| SUPPLIED INFORMATION |
——

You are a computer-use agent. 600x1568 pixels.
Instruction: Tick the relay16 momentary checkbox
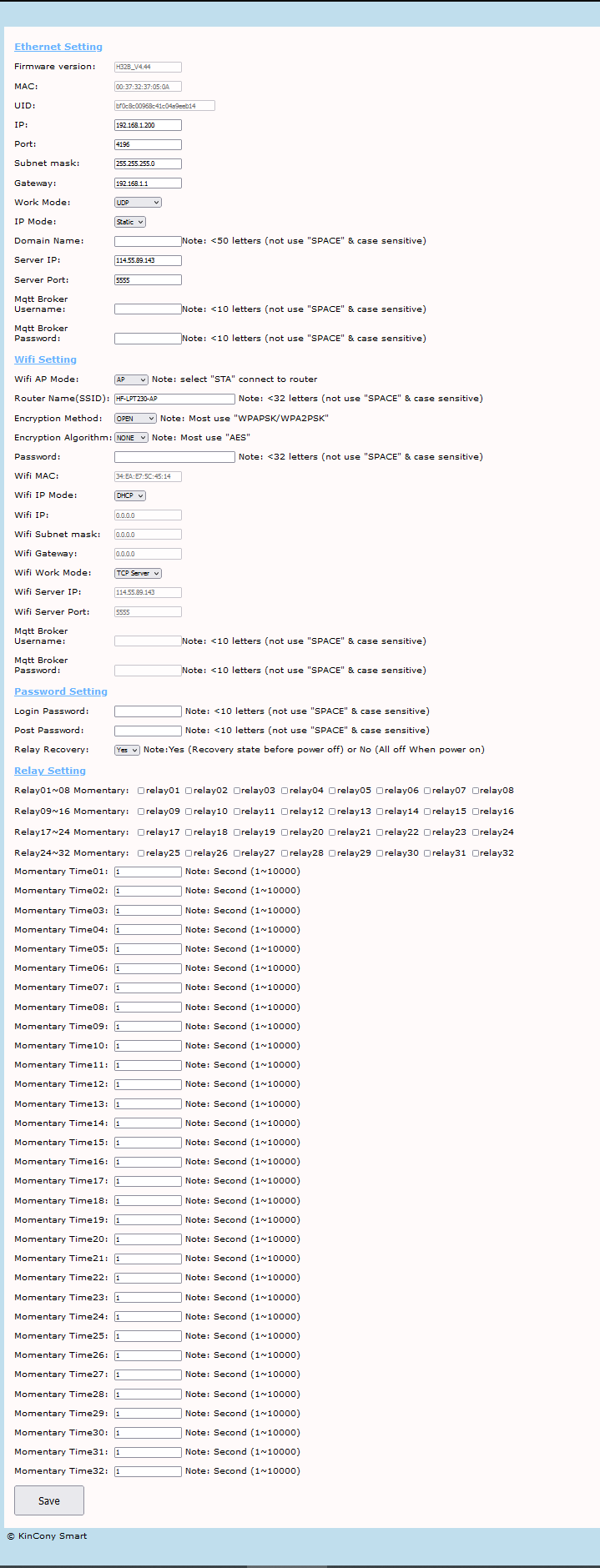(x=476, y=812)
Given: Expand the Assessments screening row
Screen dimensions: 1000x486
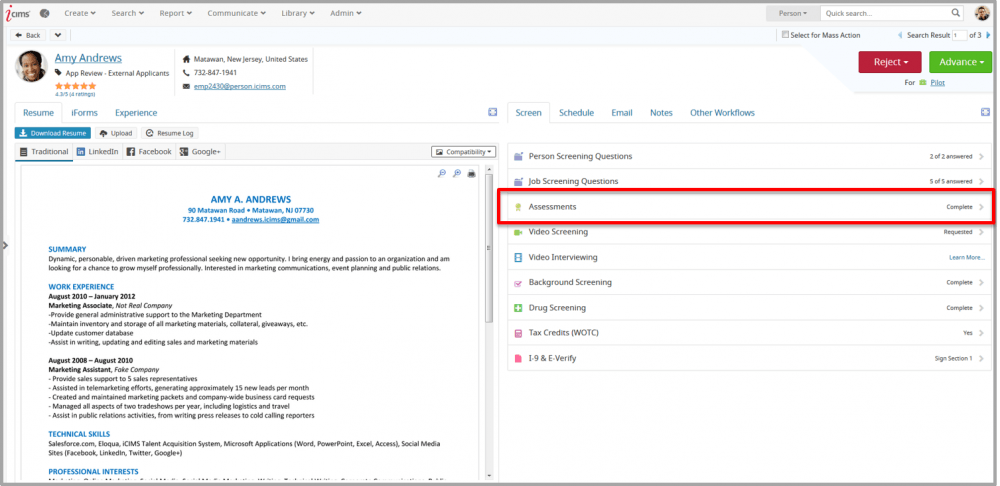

——

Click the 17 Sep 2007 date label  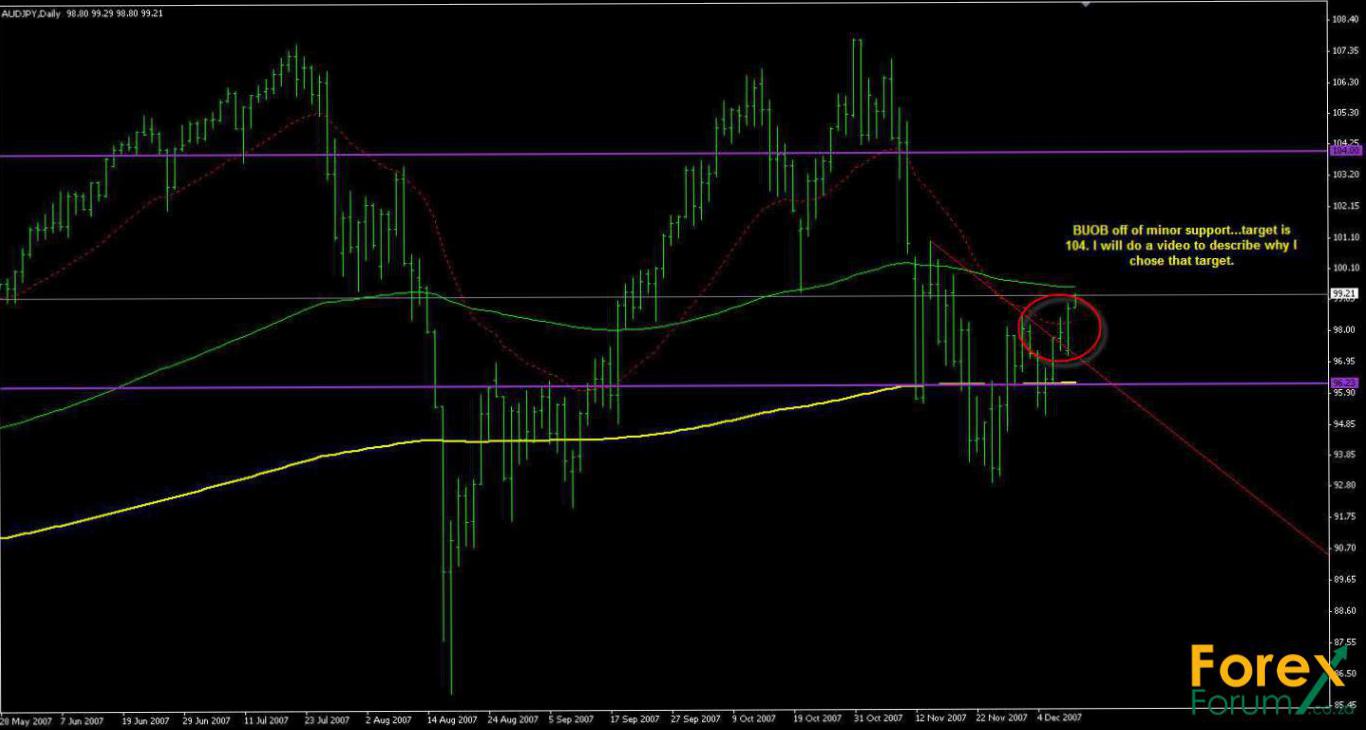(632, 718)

——

| WHAT YOU WILL DO |
Using the records above, return verbatim only the part that opens with the line containing "You are a computer-use" and closes with the line containing "Screen dimensions: 1000x486"; pictures stay out.

| EXERCISE ANSWER |
You are a computer-use agent. 600x1568 pixels.
Instruction: Tick the relay16 momentary checkbox
(x=476, y=812)
Given: Expand the Assessments screening row
Screen dimensions: 1000x486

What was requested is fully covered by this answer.